→ Set of tasks
A – Set down the passage of the column on the Phantom Menace novelization between "It’s bad enough" and "the hardcover novelization?", inclusive, word for word.
B – Resume the column on the Phantom Menace novelization after its final sentence, carrying it on in the same voice.

→ Text excerpt

──────────────────────────────

This time around, the “Aw, C’mon!” Award goes to the Terry Brooks novelization of Star Wars Episode I: The Phantom Menace. It’s not for the book itself: I haven’t read it yet—and won’t until after I’ve seen the movie. (I’ve learned my lesson in that regard. I still remember, “No, Luke… I am your father,” in the novelization of The Empire Strikes Back, and being (a) stunned over the revelation, and (b) annoyed with myself upon realizing that the movie would now have less impact for me. So I swore not to do that again.) It’s for the packaging.

First off, it’s only available in hardcover. Almost 25 bucks. Remember the novelizations of the first three films? Paperback, kiddies. Standard issue, easily affordable paperbacks.

But the thing that really pushes it over into the “Aw, C’mon!” category is:

Six variant covers!! Six variant covers?!? Of a hardcover?!?

Aw, c’mon!!!

It’s bad enough that the characters are all going to be action figures on the shelves before the film even comes out. After all, the argument can be made that George Lucas was busy creating characters and concepts twenty years ago, and so little emphasis was given to toy spin-offs that 20th Century Fox, in one of the great bonehead moves of all times, gave the merchandising rights to Lucas. So it’s a bit unfair to accuse him of creating characters now for the pure purpose of stocking Toys-R-Us with more tsatskes. One has to give him enough leeway to assume that, like Mozart using as many notes as required to produce his music—no more and no less—Lucas is populating the films with the characters necessary to conveying his vision. Okay, fine. I can handle that.

But how much naked profiteering is evident in the publishing of six different covers of the hardcover novelization?

I know, I know: No one is putting a gun to the heads of the collectors. No one is forcing any of the Star Wars enthusiasts to pick up one of each. If someone feels pressured to be a completist and blow $150 to pick up the entire set because they just have to have it, that’s their individual choice and their own lookout. And we can look smugly down from on high and say, “Suckers!”

But, y’know, you just hate to see such pure greed. I mean, really now. No matter what excuses may be offered for the marketing decision, it comes across like a brazen attempt to take advantage of the collector mentality. And yes, yes, yes, I say again, if that’s what the collector wants to do, then it’s the collector’s problem. It’s not as if they’re drug addicts and the publisher is a pusher, taking advantage of people who are not in their right mind and they need their fix. Free will is clearly in force, and if the collector market wants to send a message that they’ve had enough, they can keep their money serenely in their pockets.

But it’s the attempt itself that seems so… so cheesy. So tacky. Once upon a time, a standard mass market paperback was all that was required. And now it’s six hardcovers with variant covers. Furthermore, if the same publishing deal is still in force that was around a year or so ago, Terry Brooks doesn’t even see royalties off it. All money generated by sales goes right into the pockets of the publishers and Lucasfilm.

──────────────────────────────

→ Extracted material
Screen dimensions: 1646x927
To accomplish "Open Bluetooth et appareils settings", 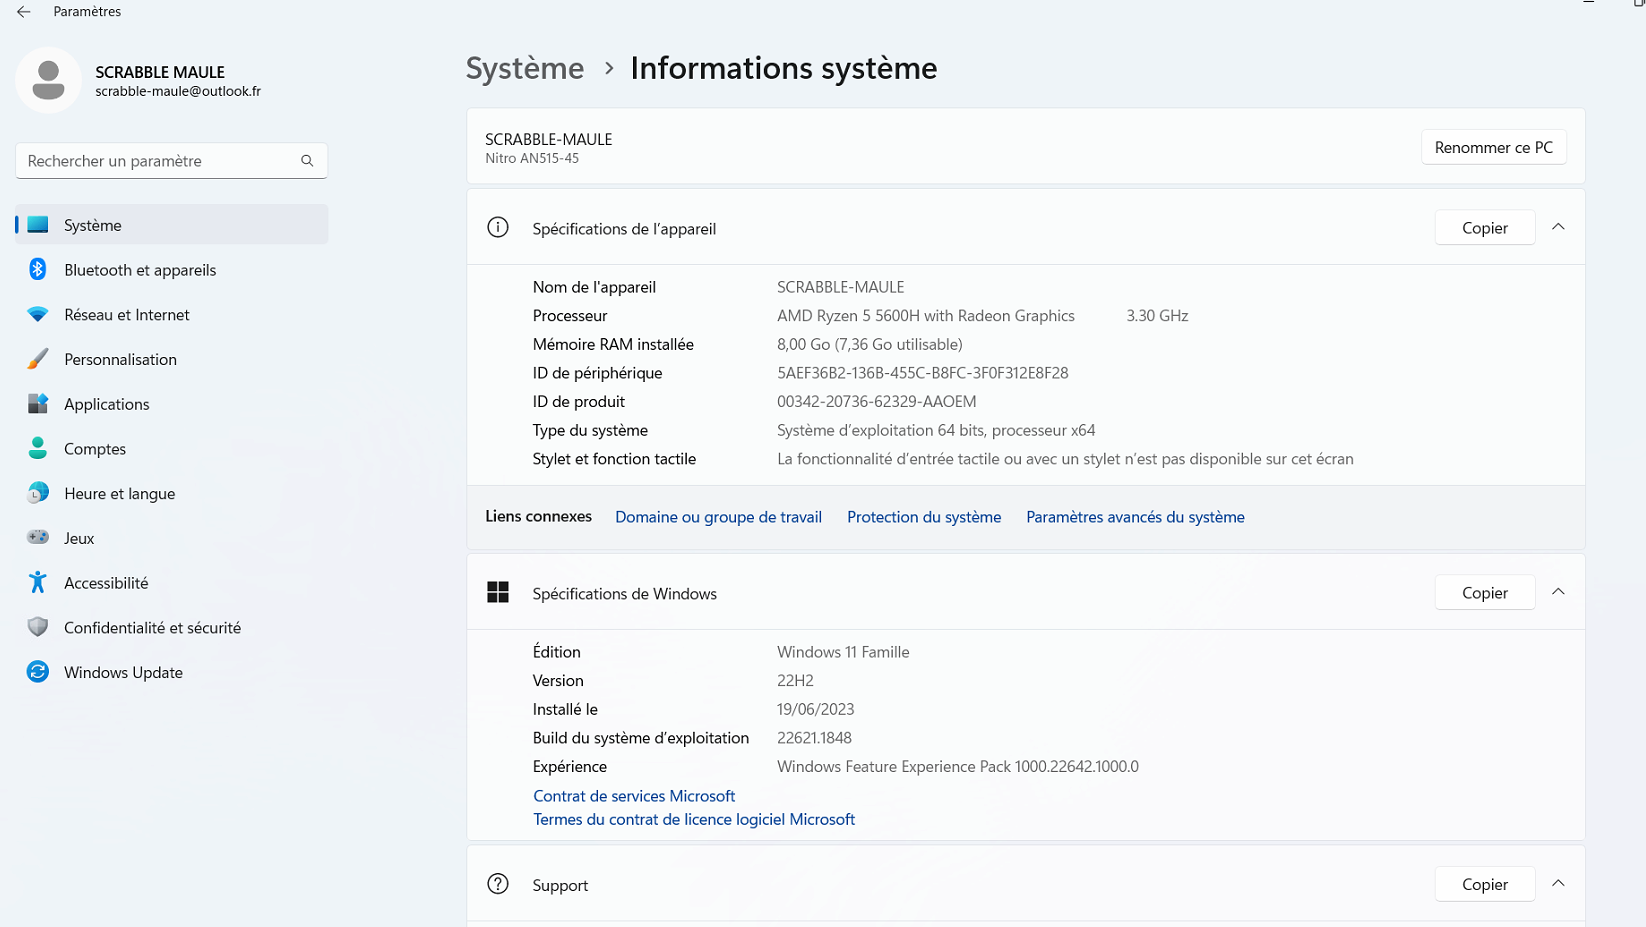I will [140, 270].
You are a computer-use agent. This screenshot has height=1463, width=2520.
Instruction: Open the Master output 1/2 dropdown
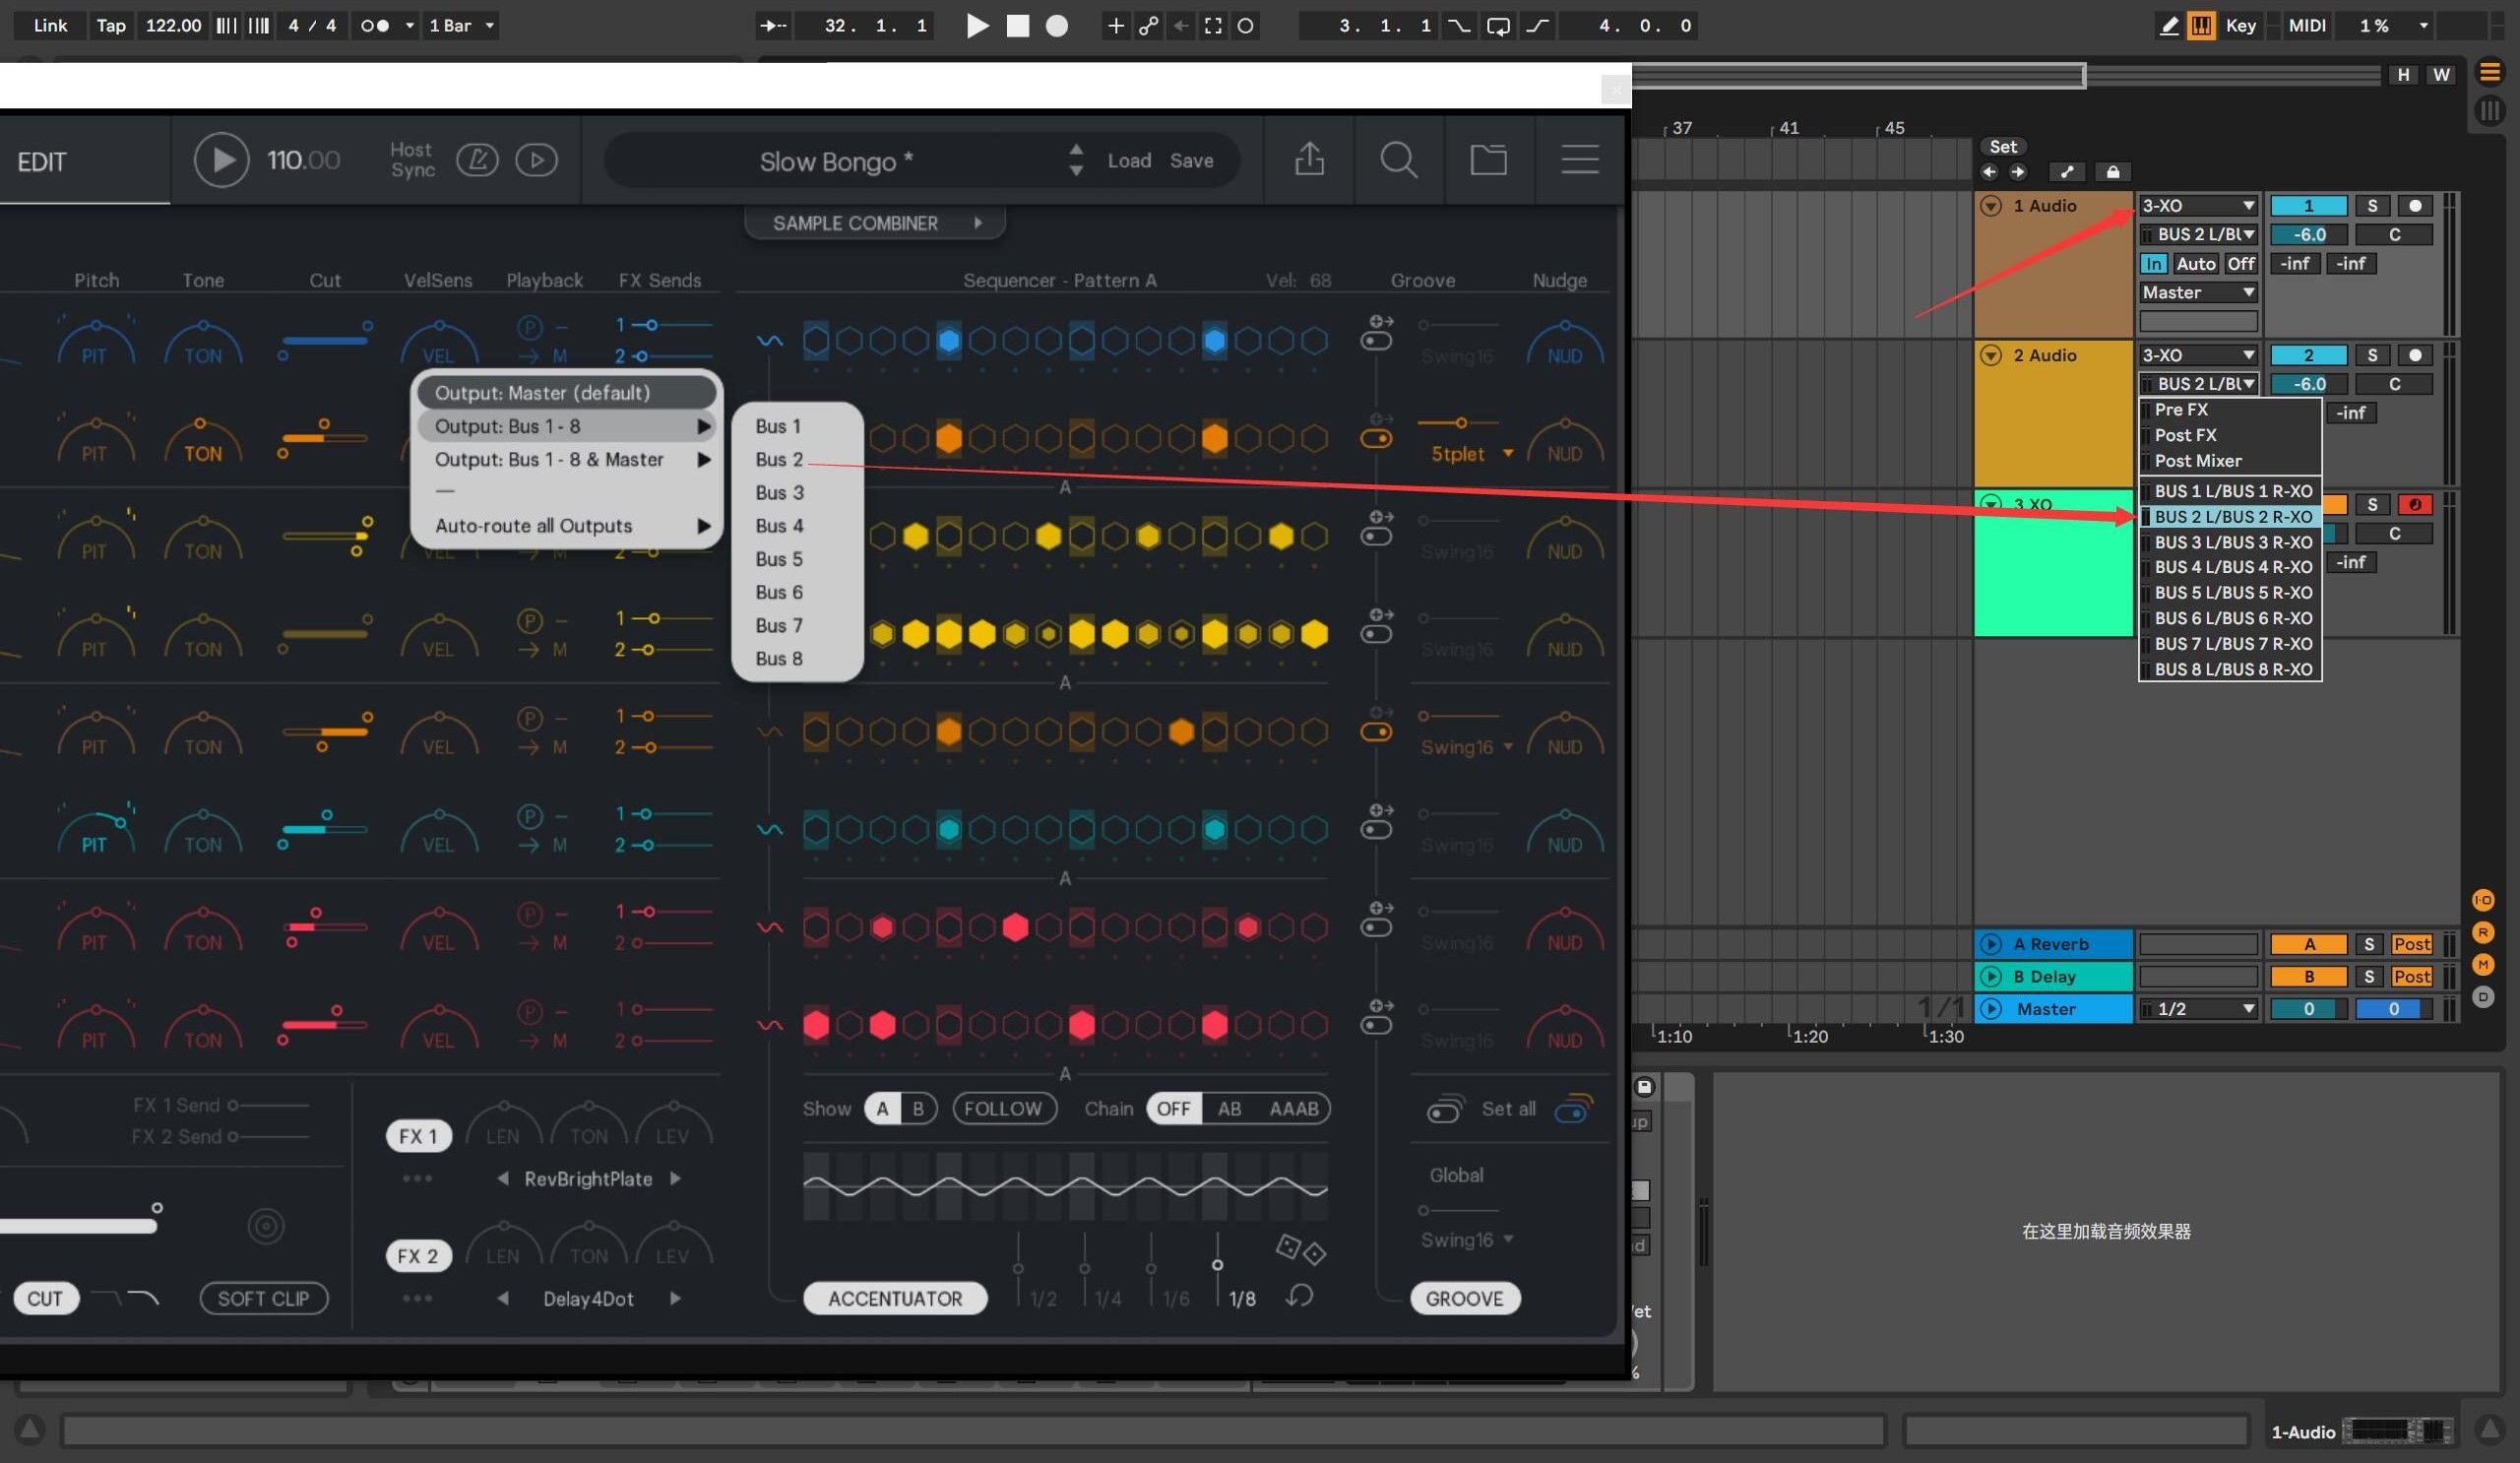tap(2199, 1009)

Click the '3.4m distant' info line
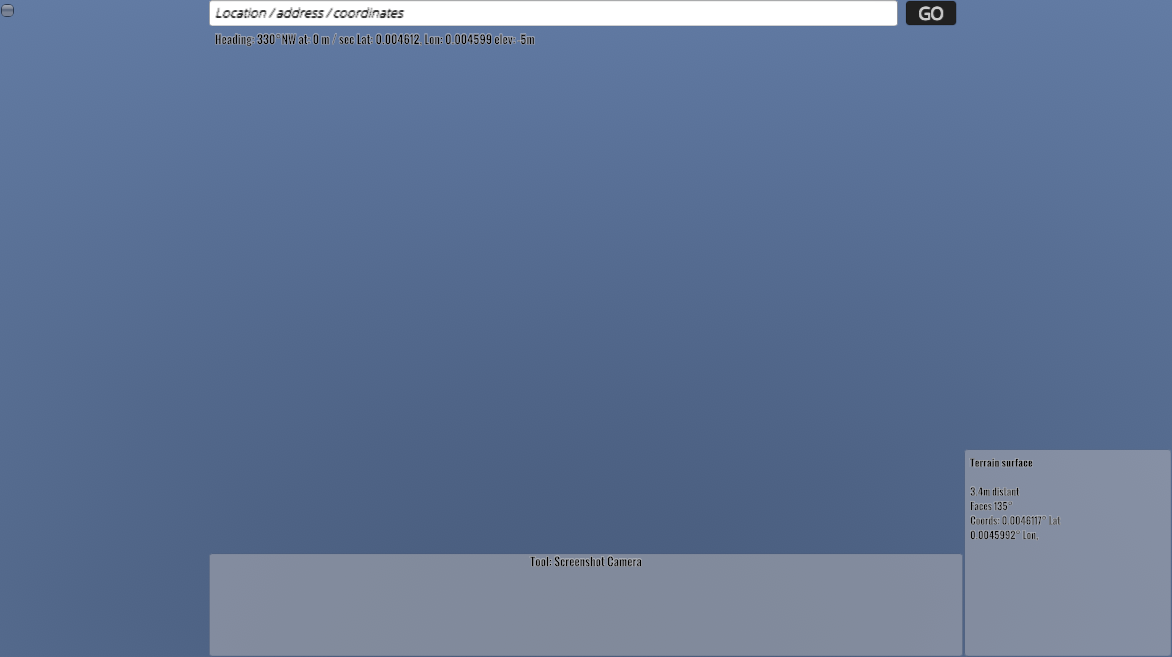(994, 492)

──────────────────────────────

→ Outputs for the tasks
A –
It’s bad enough that the characters are all going to be action figures on the shelves before the film even comes out. After all, the argument can be made that George Lucas was busy creating characters and concepts twenty years ago, and so little emphasis was given to toy spin-offs that 20th Century Fox, in one of the great bonehead moves of all times, gave the merchandising rights to Lucas. So it’s a bit unfair to accuse him of creating characters now for the pure purpose of stocking Toys-R-Us with more tsatskes. One has to give him enough leeway to assume that, like Mozart using as many notes as required to produce his music—no more and no less—Lucas is populating the films with the characters necessary to conveying his vision. Okay, fine. I can handle that.

But how much naked profiteering is evident in the publishing of six different covers of the hardcover novelization?

B –
Lucasfilm is playing a dangerous game here. If there’s one thing that Americans hate, it’s the feeling that someone is playing them for suckers or trying to take advantage of them, and this stunt definitely falls into that category.

When Obi-Wan recommending using the Force, he wasn’t referring to the marketing force. The tastes of the public are notoriously fickle, and people have a way of turning when they’re being yanked. Sometimes it takes a while for the dime to drop. Independence Day was an awful film, but it raked in $300 million. But the public took its ire out on Godzilla, the filmmaker’s next entry, complaining bitterly about the lousy story of Godzilla as if Independence Day’s plot was a newly found masterpiece from Dostoyefsky.

By all accounts, The Phantom Menace is quite good, but karma has a way of catching up, and the item that is must-have today becomes a dust collector on the shelves tomorrow. I mean, the question many people have is whether the film can overtake Titanic as a money maker. At this point, the new question seems to be whether the ancillary rights can generate so much money that it would have been a sufficiently heavy load to sink the original Titanic

* * *

I looked over my column on the passing of Bob Kane and tried to determine where I said that Jerry Robinson had died. And I couldn’t find any such reference. All I did was mention his name in the same breath with others who had passed away. I sure didn’t mean to imply that he had, though, so I apologize for any confusion the reference may have caused.

I met Jerry Robinson at a Chicago Comicon some years back. Nice guy. Got a Joker drawing from him. Cool.

* * *

I’d very much like to thank whoever it was that got Young Justice up for two Eisners. I always considered it to be the series I was writing for my son. I don’t have a son, but that’s who my audience is. Of course, with my luck, if I do ever have a son, he’ll probably take after Impulse.

The book I write for my daughters is Supergirl. Interestingly, that’s also been recognized and is up for an award, from a rather unexpected source: GLAAD, the Gay and Lesbian Alliance Against Defamation, has annual awards for various achievements in positive portrayals of gays and lesbians. One of the categories is “Best Comic,” and Supergirl was nominated. According to Nick Adams, GLAAD’s national nominations co-chair, who was quoted in The Washington Blade, a prominent gay newspaper:

Supergirl has its share of cheesy superhero posturing, but it shines when it dealing [sic] with relationships. The book contains the funniest, best-written Lesbian character in comics: supporting character and stand-up comedian Andy Jones. Andy can transform into the male superhero Comet, and in the issues nominated for the GLAAD Award, Supergirl develops a crush on Comet, while Andy pursues Supergirl’s alter ego, Linda Danvers.”

Adams calls the inclusion of a gender-swapping character “too trippy for words.”

Obviously, I’d dispute the “cheesy” part, but I’m still flattered. It also amuses the hëll out of me, because I constantly get letters from straight readers who, on behalf of gays everywhere, complain about Andy and how she’s allegedly a clichéd, flat and unrealistic portrayal of a lesbian. Go figure.

* * *

A few columns back, I opined that “Green Arrow” was really a kind of out-of-nowhere name for a superhero. At the recent I-Con, Julie Schwartz sat me down and explained to me exactly from whence the name derived.

It turns out that when Mort Weisinger was developing the character, he apparently turned for inspiration to a movie serial entitled The Green Archer, about an emerald-clad hero (we’ll have to take their word for it; the serial was in black-and-white) who fought for justice.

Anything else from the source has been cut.